One time, during an exhausting day, Fulton Sheen fell asleep as soon as his Holy Hour began and woke up exactly at the end of one hour.  He looked up to the Lord and asked, “Have I made my Holy Hour?”  And he said he thought he heard God’s angel say, “Well, that’s the way the Apostles made their first Holy Hour in the Garden, but don’t do it again.”

The Holy Hour is of superb value, Sheen says, because it takes some time to catch fire in prayer.  Ever kneel or sit down to pray and you spend about five or ten minutes there and nothing seems to happen?  Perhaps that’s because we need time to shake distractions and collect one’s self.

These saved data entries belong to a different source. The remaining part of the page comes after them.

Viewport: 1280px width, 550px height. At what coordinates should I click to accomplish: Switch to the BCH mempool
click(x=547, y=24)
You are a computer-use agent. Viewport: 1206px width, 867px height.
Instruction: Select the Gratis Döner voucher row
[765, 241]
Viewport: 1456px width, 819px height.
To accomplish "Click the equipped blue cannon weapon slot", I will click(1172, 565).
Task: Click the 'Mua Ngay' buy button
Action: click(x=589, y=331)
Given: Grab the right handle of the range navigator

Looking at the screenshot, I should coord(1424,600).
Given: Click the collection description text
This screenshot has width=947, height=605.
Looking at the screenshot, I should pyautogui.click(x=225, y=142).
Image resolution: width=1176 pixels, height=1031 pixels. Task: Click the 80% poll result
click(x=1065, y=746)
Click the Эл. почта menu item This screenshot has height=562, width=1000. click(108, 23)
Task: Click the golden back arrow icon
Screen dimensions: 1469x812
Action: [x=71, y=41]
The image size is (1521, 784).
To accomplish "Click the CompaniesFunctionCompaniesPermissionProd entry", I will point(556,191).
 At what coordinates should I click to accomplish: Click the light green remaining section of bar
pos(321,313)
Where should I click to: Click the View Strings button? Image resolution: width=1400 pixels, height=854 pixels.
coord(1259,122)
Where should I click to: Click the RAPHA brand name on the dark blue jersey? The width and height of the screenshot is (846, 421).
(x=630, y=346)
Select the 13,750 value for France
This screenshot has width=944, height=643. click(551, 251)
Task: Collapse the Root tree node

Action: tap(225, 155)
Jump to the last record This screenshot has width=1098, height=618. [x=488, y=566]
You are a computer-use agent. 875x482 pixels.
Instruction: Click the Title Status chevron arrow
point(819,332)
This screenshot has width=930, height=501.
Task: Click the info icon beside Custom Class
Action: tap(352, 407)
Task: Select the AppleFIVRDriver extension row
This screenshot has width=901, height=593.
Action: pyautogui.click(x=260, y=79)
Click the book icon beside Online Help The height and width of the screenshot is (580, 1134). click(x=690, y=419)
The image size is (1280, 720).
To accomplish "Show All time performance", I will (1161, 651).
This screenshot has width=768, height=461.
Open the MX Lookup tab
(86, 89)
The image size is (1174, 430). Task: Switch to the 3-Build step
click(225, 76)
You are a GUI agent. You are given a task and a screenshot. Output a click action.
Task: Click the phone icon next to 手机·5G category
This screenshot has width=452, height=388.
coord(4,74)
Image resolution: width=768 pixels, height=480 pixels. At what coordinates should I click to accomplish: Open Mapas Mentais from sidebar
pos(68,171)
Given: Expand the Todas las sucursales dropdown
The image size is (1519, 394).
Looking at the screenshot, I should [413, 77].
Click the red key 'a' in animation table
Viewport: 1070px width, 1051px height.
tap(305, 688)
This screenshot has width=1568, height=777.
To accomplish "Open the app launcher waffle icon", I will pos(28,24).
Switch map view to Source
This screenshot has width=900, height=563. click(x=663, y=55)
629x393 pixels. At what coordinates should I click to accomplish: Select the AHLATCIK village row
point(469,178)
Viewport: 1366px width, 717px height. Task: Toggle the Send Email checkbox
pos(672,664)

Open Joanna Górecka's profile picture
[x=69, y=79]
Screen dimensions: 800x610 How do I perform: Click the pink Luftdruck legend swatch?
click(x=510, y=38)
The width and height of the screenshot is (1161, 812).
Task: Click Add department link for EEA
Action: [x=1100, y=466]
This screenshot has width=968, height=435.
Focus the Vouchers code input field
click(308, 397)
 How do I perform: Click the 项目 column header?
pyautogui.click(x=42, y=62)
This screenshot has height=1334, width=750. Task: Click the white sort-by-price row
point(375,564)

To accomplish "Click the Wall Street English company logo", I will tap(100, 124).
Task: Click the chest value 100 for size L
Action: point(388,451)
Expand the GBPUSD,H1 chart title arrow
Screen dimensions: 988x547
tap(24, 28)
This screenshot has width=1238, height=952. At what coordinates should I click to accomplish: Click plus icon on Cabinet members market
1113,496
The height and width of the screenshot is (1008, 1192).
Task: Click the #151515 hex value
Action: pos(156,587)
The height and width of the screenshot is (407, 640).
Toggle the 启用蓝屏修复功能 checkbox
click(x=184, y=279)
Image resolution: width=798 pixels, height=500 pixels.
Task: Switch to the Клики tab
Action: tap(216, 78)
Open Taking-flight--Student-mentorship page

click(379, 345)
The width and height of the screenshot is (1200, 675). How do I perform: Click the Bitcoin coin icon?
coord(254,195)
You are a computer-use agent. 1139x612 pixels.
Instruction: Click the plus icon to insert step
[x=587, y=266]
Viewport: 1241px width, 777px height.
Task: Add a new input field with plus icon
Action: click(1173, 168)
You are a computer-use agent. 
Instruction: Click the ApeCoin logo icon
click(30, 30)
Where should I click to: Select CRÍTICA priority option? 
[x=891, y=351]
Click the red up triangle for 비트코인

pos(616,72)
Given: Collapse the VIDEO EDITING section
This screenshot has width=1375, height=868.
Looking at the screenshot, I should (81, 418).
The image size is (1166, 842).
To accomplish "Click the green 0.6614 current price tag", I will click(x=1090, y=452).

How should you make your Holy Hour? What should you do during that time?  Well, the possibilities are limitless and what you do is ultimately up to you and the Holy Spirit.  Maybe you’ll want to spend 20 minutes of it reflecting on the Gospel for the upcoming Sunday? Wouldn’t that enrich your Sunday worship?  Maybe you’ll want to spend 20 minutes of it praying the Rosary.  Maybe you’ll want to spend 20 minutes of it just resting in silence in the presence of Jesus not worrying about saying anything. Just be there with Christ.

Come. Spend a Holy Hour this week in the Blessed Sacrament chapel. It’s open until 9PM.  Come ‘Pray 60.”